Nature’s nutritional supplement
Simply eating almonds daily has been found to improve nutrient intakes and diet quality. Over a six month period advice to include almonds each day resulted in greater intakes of healthy fats, fibre, vegetable protein, vitamin e, copper and magnesium while intakes of unhealthy trans fatty acids, animal protein, sodium, cholesterol and sugars significantly decreased (1). Almond skins are also rich in antioxidants, which may in part explain their association with a low risk of heart disease (2).
Almonds for the heart
Almonds have been found to lower cholesterol, however this may only be part of the explanation for their health benefit. One of the mechanisms for the development of heart disease is oxidative stress, which damages your arteries and over time causes plaque to develop which eventually narrows your arteries restricting blood flow and ultimately causing a heart attack or stroke. Within as little as a month, daily consumption of almonds has been found to have a significant antioxidant effect (3).
Eating almonds mindfully
Despite their high energy content almonds can be enjoyed regularly without risk of weight gain and, if eaten as part of a healthy eating plan for weight loss, may even improve weight reduction (4,5). Interestingly it has been found that people who chew almonds 25-40 times are more likely to feel satisfied and have reduced appetite (6). A small handful of almonds each day - eaten slowly and mindfully - is a great way to enrich your diet and reduce your disease risk.

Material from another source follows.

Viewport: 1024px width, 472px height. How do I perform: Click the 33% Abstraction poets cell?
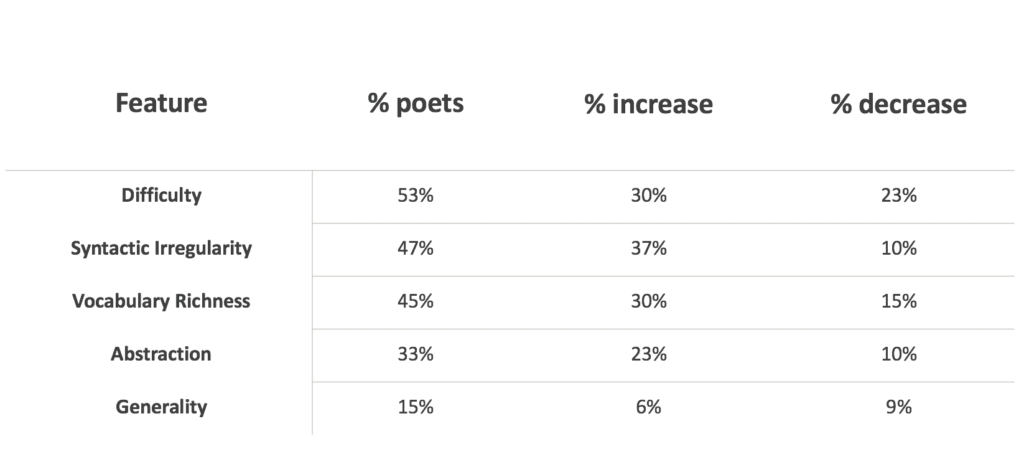tap(415, 354)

1. Jaceldo-Siegl K, Sabaté J, Rajaram S, Fraser GE. Long-term almond supplementation without advice on food replacement induces favourable nutrient modifications to the habitual diets of free-living individuals. Br J Nutr. 2004 Sep;92(3):533-40.
2. Milbury PE, Chen CY, Dolnikowski GG, Blumberg JB. Determination of flavonoids and phenolics and their distribution in almonds. J Agric Food Chem. 2006 Jul 12;54(14):5027-33.
3. Jenkins DJ, Kendall CW, Marchie A, Josse AR, Nguyen TH, Faulkner DA, Lapsley KG, Blumberg J. Almonds reduce biomarkers of lipid peroxidation in older hyperlipidemic subjects. J Nutr. 2008 May;138(5):908-13.
4. Hollis J, Mattes R. Effect of chronic consumption of almonds on body weight in healthy humans. Br J Nutr. 2007 Sep;98(3):651-6. Epub 2007 Apr 20.
5. Wien MA, Sabaté JM, Iklé DN, et al. Almonds vs complex carbohydrates in a weight reduction program. Int J Obes Relat Metab Disord. 2003 Nov;27(11):1365-72.